Eine andere Form der aktiven Sterbehilfe ist der so genannte "Ärztlich assistierte Suizid". Bei dieser Beihilfe zur Selbsttötung stellt ein Arzt dem Kranken ein tödlich wirkendes Mittel zur Verfügung. Diese Art der Hilfestellung ist in Deutschland zwar nicht verboten, aber die geeigneten Wirkstoffe dürfen nicht verschrieben werden, da sie gegen das Arzneimittelgesetz verstoßen.

Der Suizidhelfer verstößt in Deutschland grundsätzlich nicht gegen das Gesetz. Aber mit seiner Anwesenheit bei der Tötung macht er sich strafbar, da er im nächsten Moment zur Rettung verpflichtet wäre. Er kann wegen unterlassener Hilfeleistung belangt werden.

Passive Sterbehilfe

Der Begriff wird auch synonym mit „Sterbenlassen“ gebraucht. Durch den Verzicht auf lebensverlängernde Maßnahmen bei einem unheilbar kranken Menschen wird diesem ein menschenwürdiges Sterben ermöglicht. Sein Sterbeprozess wird nicht unnötig verlängert. Voraussetzung dabei ist das ausdrückliche Einverständnis des Patienten.

Mehrere Ärzte beraten sich und müssen feststellen, dass jegliche medizinische Versorgung das Leiden nur noch verlängert und nicht sinnvoll ist. Im weiteren Verlauf halten die Medizinier immer wieder Rücksprache und beraten darüber, wie die Behandlung fortgesetzt wird. Dabei binden sie sowohl den Patienten als auch die Angehörigen mit ein.

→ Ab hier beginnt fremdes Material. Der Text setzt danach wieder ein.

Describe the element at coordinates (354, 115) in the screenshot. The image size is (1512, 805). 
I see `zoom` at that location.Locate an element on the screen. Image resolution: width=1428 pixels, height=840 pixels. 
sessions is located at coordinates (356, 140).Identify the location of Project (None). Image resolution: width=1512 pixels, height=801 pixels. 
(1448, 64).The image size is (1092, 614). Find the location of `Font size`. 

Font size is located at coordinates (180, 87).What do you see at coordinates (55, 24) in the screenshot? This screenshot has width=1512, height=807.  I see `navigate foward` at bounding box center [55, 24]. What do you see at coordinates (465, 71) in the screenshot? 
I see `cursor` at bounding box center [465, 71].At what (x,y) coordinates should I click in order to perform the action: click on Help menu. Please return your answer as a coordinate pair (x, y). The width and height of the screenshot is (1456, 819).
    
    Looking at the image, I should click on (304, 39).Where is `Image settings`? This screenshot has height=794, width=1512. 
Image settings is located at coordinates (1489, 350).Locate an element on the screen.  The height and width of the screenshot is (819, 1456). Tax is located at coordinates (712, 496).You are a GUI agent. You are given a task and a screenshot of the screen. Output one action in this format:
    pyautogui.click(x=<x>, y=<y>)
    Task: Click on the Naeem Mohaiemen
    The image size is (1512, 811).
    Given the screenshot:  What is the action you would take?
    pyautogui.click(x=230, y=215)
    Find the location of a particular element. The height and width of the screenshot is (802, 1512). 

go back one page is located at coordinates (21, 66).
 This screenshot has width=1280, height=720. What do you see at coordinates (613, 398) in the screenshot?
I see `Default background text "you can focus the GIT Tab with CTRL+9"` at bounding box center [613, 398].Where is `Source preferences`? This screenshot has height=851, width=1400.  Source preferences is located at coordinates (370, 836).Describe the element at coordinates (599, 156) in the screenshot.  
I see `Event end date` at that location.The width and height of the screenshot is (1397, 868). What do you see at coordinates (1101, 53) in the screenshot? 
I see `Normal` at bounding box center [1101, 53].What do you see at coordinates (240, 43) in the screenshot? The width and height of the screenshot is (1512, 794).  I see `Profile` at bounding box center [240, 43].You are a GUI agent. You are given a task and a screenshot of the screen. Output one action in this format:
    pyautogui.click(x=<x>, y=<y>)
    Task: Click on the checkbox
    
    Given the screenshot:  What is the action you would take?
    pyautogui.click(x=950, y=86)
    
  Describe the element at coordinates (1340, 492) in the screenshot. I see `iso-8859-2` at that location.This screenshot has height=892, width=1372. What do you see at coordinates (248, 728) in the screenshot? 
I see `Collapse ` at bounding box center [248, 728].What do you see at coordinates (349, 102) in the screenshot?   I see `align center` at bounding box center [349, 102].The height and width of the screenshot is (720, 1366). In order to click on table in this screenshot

Nicht nur medizinische, sondern auch ethische Fragestellungen werden besprochen. Bei schwierigen Entscheidungen kann sich der behandelnde Arzt etwa in einem Krankenhaus, Hilfe bei einem „hausinternen Ethikrat“ holen.

Indirekte Sterbehilfe

Ärzte leisten indirekte Sterbehilfe, wenn sie dem Patienten schmerzlindernde Medikamente geben, von denen bekannt ist, dass sie die Lebensdauer verkürzen. Aus rechtlicher Sicht ist dies zulässig und ethisch vertretbar.

Euthanasie

Der Begriff kommt aus dem Griechischen und lässt sich mit „guter Tod“ übersetzen. Im Nationalsozialismus wurden im Rahmen eines Euthanasie-Programms zahlreiche Menschen mit körperlicher und geistiger Behinderung ermordet. Deshalb wird der Begriff im deutschen Sprachgebrauch nicht mehr synonym für Sterbehilfe verwendet.